Progressions 2014

Navigating through complexity

  • Share
While payers may have similar business goals and needs, they can be very dissimilar in the ways they fulfill their goals and meet these needs.


The payer landscape is very complex and fragmented. Payers’ requirements differ across markets. Their attitudes vary across products and therapeutic categories. And the ranks of payers are growing as providers, large employers and others start acting like de facto payers.

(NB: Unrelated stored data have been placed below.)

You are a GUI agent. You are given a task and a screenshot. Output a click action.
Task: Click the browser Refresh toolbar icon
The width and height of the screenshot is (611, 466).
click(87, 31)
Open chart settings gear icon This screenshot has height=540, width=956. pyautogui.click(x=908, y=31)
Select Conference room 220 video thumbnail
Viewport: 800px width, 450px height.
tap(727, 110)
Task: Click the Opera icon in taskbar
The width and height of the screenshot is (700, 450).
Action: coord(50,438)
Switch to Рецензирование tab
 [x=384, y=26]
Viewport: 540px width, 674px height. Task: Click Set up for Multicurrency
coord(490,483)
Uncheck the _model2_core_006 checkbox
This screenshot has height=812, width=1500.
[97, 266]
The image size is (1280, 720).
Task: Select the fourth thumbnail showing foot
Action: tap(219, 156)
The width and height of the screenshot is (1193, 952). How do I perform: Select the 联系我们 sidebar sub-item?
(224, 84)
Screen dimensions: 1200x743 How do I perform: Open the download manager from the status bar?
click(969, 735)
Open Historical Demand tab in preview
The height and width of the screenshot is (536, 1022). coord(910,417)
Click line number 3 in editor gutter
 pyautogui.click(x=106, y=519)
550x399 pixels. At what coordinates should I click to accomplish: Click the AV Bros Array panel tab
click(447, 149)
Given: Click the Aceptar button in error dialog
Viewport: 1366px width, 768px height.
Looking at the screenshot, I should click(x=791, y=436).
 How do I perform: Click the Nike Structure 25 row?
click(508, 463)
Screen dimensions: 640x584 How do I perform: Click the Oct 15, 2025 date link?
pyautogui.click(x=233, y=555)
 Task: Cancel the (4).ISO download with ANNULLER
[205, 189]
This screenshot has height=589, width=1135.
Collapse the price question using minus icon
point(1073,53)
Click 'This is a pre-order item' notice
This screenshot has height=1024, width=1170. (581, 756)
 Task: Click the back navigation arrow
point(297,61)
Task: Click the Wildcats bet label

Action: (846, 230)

In this environment, pharma companies need a strategic and comprehensive approach for dealing with payers. We suggest a paradigm call strategic payer engagement (SPE) consisting of four components:

  • Screening payers to identify the most relevant markets for a particular offering
  • Segmenting payers to customize offerings for the preferences of different behavioral archetypes
  • Sequencing, in which offerings are expanded and scaled up
  • Sustaining — the foundation underlying the other three components, which consists of building payer relationships that are high-level, collaborative and ongoing, through an urgent call to action around three elements:
    • Expanding into (customer-centric) solutions. While not all companies will choose to expand into services, it is critical that new approaches are designed to meet the needs of payers - not just to sell more drugs.
    • Developing data-driven insights and interventions. To meet the needs of payers, pharma companies need comprehensive data and analytics that cover the entirety of the patient experience.
    • Restoring trust. The most creative solutions and insightful data will go nowhere if pharma companies are not trusted. This is no longer just about doing the right thing, but rather about doing the right thing for business.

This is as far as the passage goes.